Taste is subjective, a matter of cultural, societal, psychological and emotional experiences all combined to shape how one’s perception of what’s beautiful and what’s not. But there are commonalities, shared ideas. Last month, LiTV (Life Inspired) selected four Singaporeans who are shaping our style, design and experience palates both locally and abroad. We speak with the four tastemakers to find out what shapes their style and taste.
Bu Shukun, 34
The founder of architecture design firm Architology also co-owns Trace, a club; One Fantasy, a Thai disco; Refinery, a restaurant; a time-pledging crowd-sourced charity app; a data analytics app for fast-moving consumer goods; and Tuckshop, a casual diner. Next up is Recess (next to the Tuckshop), which will be a space available for rent to anyone for any purpose. Above the Refinery is also a workshop space that hosts a few small firms and gives them the option to construct, produce and create.

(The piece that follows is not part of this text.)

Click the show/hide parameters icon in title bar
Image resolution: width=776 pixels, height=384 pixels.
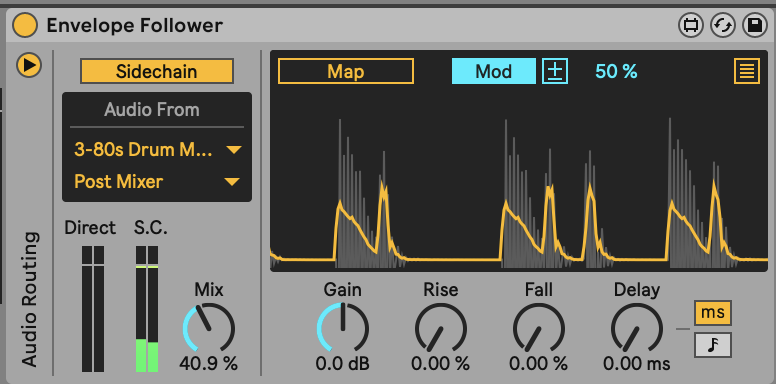click(x=690, y=25)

Community is clearly the focus for Shukun’s projects. He’s taken his expertise and wealth of knowledge in design and translated it to various projects, using the same ideas. “Architecture is about two things: solving or finding a better solution to a problem; and preventing problems before they occur.” His next project, Recess is focused on community engineering. “Communal spaces are rarely privatised, because they don’t make economic sense. We wanted this to be a social project in a diverse area like Geylang, to see what would happen.” The location, next to Tuckshop, will be where one can host anything from a pop-up to a skit. For him, it seems, it’s less about profitability, but about re-engineering a community to engage with each other once more.
Nathan Yong, 37
Former President’s Design Award winner Nathan Yong first made headlines with his previous label, Air Division, but he’s gone on to an edgier environment with Grafunkt, with a raw industrial showroom at Playfair Road. “People like to come here for inspiration, to discover what’s new. They don’t always want the formal and pristine showroom spaces at larger companies.” His designs have earned him international renown, a number of which have been acquired by Italian label Ligne Roset and retailed. More recently, Grafunkt is also involved in the Ligne Roset showroom that opened at Millennia Walk.
Yong doesn’t follow a rigid design style. Rules are meant to be broken. “Sometimes, methods or materials aren’t suitable, and we have to find alternatives. We may envision an item in wood, but it proves difficult, so we try metal.” In design, flexibility is necessary, at least in his opinion.